Photo: The Canadian Press
A trader on the floor of the New York Stock Exchange, Monday.
UPDATE: 1:55 p.m.
Canada’s main stock index closed down 10.3 per cent to its lowest level in 14 months as a collapse in oil prices triggers a plunge in the energy sector.
The S&P/TSX composite index lost 1,660.78 points to close at 14,514.24 and the capped energy index was down more than 27 per cent as Cenovus Energy Inc. was down 51.6 per cent.
In New York, the Dow Jones industrial average was down 2,2013.76 points or 7.7 per cent at 23,851.02. The S&P 500 index was down 225.81 points at 2,746.56, while the Nasdaq composite was down 624.94 points at 7,950.68.
The Canadian dollar traded for 73.54 cents US compared with an average of 74.51 cents US on Friday.
The April crude contract was down US$10.15 at US$31.13 per barrel and the April natural gas contract was up seven cents at US$1.78 per mmBTU.
The April gold contract was up US$3.30 at US$1,675.70 an ounce and the May copper contract was down five cents at US$2.51 a pound.
ORIGINAL: 6:50 a.m.
Stocks plunged 7% on Wall Street Monday, triggering a trading halt for 15 minutes.
The steep drop followed similar falls in Europe after a fight among major crude-producing countries jolted investors already on edge about the widening fallout from the outbreak of the new coronavirus.
Indexes in London and Frankfurt dropped by more than 7%. The benchmark for Italy, where the industrial and financial heartland was put in lockdown, fell 11%.
Oil prices are down about 20%, deepening a rout that began when Saudi Arabia, Russia and other producers failed to agree on cutting output. Bond yields sank to new lows.
Japan’s benchmark closed down 5.1% while Australia’s lost 7.3% and the Shanghai market in China was off 3%.
Trading in Wall Street futures was halted for this first time since the 2016 U.S. presidential election after they fell more than the daily limit of 5%. Bond yields hit new lows as investors bought them up as safe havens.
The benchmark U.S. crude price was down over 20%, the biggest daily drop since the Gulf war in 1991 to hit their lowest levels since 2016. They were down as much as 30% earlier, deepening a rout that began when Saudi Arabia, Russia and other major producers failed to agree on cutting output to prop up prices. A breakdown in their co-operation suggested they will ramp up output just as demand is sliding.
Investors usually welcome lower energy costs for businesses and consumers. But it can also hurt producers, such as oil companies. The last time crude prices fell this low, in 2015, the U.S. saw a raft of bankruptcies by smaller energy companies.
The abrupt plunge in markets added to the anxiety over the coronavirus, rattling markets and sending investors in search of safe havens like bonds.
“A blend of shocks have sent the markets into a frenzy on what may only be described as ‘Black Monday,’” said Sebastien Clements, analyst at financial payments platform OFX.
“A combination of a Russia vs. Saudi Arabia oil price war, a crash in equities, and escalations in coronavirus woes have created a killer cocktail to worsen last week’s hangover.”
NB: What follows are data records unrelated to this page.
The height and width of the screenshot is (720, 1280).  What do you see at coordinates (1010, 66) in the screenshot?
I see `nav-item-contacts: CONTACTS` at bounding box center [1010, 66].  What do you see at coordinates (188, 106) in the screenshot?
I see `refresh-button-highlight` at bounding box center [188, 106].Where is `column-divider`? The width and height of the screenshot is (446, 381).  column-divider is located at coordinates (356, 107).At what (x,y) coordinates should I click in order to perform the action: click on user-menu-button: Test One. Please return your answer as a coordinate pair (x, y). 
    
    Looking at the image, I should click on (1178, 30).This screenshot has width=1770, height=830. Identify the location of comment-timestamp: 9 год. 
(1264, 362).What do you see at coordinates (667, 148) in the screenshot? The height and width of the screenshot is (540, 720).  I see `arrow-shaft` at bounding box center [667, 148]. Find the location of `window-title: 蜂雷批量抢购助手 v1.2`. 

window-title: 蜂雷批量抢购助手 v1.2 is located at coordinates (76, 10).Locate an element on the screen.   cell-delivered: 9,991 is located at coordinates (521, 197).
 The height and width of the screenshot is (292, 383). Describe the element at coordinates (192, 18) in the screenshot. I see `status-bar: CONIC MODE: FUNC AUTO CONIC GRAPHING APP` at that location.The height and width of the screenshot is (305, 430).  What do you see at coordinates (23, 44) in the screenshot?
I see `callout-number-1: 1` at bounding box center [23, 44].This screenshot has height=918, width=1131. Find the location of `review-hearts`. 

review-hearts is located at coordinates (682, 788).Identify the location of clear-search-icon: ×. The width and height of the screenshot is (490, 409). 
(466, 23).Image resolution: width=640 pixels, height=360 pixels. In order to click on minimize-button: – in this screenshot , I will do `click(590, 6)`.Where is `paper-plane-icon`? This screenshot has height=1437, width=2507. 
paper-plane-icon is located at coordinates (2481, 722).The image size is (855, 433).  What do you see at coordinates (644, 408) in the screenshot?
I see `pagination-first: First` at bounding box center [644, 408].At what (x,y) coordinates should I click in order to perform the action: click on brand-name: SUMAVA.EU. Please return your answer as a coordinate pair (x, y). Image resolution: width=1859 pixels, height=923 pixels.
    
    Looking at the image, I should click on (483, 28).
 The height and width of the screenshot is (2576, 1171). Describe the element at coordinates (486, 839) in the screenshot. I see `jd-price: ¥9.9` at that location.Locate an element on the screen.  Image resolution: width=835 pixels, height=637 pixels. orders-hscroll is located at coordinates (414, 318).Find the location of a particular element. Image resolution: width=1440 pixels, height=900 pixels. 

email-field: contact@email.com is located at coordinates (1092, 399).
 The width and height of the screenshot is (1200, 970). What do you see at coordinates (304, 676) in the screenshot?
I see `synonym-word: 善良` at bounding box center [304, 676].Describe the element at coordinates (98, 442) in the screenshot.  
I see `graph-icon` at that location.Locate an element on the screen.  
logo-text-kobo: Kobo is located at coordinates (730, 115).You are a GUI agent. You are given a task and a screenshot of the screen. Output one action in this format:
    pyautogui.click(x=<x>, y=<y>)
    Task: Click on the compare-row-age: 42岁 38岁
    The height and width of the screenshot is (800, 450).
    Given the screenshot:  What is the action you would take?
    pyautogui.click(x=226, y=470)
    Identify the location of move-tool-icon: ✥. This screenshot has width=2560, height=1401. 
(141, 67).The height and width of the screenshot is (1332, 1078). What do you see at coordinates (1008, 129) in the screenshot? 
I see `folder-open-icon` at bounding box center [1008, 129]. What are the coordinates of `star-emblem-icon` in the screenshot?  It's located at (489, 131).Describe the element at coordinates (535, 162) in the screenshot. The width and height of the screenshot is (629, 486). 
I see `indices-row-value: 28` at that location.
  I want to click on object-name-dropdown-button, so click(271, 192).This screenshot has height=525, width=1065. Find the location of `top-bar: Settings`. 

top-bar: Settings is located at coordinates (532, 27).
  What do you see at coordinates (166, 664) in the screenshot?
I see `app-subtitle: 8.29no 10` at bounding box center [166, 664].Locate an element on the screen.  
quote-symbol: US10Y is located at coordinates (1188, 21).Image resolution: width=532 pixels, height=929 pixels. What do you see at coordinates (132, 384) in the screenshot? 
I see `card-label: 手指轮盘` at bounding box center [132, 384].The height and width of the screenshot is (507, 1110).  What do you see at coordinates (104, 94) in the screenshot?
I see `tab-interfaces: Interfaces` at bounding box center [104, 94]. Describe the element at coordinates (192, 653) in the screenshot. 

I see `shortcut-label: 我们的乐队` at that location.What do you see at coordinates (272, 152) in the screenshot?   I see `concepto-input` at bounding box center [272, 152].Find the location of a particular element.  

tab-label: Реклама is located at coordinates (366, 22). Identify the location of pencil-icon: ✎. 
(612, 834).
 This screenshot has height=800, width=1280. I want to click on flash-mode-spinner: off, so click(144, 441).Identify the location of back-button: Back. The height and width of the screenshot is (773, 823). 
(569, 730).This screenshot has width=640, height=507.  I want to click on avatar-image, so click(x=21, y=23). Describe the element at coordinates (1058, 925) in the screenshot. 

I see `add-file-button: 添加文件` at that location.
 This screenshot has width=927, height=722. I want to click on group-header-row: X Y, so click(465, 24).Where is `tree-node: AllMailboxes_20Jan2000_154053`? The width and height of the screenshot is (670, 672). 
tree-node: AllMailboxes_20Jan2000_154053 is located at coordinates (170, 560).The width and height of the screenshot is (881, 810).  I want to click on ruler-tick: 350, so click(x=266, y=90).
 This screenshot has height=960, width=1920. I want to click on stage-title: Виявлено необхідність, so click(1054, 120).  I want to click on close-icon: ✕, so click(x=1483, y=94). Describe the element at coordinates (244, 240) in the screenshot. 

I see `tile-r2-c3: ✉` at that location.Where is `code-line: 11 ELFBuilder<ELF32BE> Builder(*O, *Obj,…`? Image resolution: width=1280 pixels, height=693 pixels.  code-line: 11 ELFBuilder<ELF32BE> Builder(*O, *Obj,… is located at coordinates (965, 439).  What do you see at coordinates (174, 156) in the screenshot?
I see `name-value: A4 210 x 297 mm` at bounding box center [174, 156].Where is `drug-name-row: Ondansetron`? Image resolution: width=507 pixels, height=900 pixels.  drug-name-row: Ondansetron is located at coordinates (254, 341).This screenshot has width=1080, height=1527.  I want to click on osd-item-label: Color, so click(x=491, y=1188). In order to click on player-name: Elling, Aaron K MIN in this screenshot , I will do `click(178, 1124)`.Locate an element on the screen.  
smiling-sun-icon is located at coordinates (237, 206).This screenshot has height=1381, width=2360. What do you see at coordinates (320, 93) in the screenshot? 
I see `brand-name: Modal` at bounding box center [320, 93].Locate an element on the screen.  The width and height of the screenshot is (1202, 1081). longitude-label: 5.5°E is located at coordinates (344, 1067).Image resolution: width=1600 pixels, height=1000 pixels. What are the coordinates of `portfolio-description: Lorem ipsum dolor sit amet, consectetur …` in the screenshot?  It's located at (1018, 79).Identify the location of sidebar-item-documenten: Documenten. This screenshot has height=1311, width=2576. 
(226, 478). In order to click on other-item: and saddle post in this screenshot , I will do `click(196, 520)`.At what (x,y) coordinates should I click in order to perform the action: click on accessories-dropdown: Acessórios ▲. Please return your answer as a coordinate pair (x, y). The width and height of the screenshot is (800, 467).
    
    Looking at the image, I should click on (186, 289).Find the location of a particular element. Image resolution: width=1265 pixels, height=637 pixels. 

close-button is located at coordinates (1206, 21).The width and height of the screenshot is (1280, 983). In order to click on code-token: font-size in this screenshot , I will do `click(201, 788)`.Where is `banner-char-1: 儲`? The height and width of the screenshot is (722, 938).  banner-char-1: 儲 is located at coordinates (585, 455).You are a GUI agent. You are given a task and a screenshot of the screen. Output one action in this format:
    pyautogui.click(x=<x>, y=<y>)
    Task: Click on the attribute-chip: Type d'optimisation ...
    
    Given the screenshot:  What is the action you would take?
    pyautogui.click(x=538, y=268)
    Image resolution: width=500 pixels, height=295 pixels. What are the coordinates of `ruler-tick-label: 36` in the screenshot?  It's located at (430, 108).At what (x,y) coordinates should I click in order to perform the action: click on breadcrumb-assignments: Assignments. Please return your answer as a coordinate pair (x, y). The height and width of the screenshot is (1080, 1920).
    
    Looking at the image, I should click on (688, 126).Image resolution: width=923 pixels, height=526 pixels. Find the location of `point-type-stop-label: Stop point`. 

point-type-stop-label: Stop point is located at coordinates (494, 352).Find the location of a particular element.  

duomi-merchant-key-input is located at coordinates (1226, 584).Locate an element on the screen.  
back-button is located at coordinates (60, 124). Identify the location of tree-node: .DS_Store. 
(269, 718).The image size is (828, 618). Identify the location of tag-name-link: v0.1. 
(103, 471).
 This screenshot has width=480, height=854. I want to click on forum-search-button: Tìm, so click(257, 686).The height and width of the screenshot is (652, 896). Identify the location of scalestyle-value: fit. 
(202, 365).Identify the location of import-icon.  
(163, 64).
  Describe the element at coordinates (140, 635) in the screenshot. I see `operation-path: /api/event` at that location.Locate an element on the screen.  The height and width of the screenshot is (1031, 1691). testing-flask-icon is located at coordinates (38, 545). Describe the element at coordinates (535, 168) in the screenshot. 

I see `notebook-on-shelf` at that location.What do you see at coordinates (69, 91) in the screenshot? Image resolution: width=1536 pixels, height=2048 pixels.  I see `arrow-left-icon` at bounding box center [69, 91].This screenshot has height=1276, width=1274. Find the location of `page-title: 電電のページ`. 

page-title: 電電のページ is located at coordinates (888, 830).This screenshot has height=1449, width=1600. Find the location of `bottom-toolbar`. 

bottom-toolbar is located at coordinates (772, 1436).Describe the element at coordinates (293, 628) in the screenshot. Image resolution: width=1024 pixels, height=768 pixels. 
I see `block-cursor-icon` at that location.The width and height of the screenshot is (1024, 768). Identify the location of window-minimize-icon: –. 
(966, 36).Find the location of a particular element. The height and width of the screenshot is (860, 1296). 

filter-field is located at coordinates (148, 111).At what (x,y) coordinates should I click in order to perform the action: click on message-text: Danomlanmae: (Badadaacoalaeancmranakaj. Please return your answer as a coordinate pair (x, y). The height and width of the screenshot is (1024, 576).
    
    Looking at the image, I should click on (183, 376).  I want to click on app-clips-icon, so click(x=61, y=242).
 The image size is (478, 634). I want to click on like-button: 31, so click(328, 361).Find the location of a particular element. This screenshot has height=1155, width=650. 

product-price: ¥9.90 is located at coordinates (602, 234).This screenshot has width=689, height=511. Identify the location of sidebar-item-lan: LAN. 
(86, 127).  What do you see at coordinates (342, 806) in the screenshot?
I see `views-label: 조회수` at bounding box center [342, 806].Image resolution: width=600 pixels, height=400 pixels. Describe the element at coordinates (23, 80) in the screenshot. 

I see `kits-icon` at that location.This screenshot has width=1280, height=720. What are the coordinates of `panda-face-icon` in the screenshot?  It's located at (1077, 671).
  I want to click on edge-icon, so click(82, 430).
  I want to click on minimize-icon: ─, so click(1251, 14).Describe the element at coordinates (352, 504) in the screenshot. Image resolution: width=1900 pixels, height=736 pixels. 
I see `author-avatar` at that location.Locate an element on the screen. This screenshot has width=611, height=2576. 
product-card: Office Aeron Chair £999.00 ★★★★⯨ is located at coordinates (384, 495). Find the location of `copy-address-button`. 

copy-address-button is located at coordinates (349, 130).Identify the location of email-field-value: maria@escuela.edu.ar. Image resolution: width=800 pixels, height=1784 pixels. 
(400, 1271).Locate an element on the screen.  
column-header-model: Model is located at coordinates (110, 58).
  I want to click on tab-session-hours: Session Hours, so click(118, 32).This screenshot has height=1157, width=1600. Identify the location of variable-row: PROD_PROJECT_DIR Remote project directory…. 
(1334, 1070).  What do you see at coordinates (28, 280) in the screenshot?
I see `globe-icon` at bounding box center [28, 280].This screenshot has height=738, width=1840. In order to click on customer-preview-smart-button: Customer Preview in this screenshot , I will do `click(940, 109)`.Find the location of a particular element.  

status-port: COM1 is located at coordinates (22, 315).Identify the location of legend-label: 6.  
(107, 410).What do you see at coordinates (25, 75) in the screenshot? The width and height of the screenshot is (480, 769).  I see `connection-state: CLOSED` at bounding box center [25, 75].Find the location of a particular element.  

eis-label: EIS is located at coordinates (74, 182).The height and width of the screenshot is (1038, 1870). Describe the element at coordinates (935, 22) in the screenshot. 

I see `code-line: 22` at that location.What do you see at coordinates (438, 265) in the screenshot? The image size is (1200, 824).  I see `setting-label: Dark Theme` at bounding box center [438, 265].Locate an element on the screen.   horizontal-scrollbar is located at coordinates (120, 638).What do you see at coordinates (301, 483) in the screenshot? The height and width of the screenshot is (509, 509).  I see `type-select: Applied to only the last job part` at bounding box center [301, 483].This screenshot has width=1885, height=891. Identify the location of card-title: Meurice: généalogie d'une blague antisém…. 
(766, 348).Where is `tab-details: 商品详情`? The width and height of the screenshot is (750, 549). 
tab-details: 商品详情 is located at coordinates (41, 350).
In Saudi Arabia, the Riyadh stock exchange suspended trading of state-owned oil giant Saudi Aramco after its share price sank by the daily 10% limit at the opening.
Investors already were on edge about the mounting costs of the coronavirus outbreak that began in China and has disrupted world travel and trade.
Anxiety rose after Italy announced it was isolating cities and towns with some 16 million people, or more than one quarter of its population, in its industrial and financial heartland.
The International Energy Agency said in a report Monday that oil demand could fall this year for the first time since the global financial crisis in 2009.
“The oil price will stay low” in the $30s per barrel, IEA chief Fatih Birol said.
Adding to pessimism, China reported Saturday that its exports fell 17% and imports were off 4% from a year earlier in January and February after Beijing shut factories, offices and shops in the most severe anti-disease measures ever imposed.
Central banks worldwide have cut interest rates. But economists warn that while that might help to encourage consumer and corporate spending, it cannot reopen factories that are closed due to quarantines or a lack of workers and raw materials.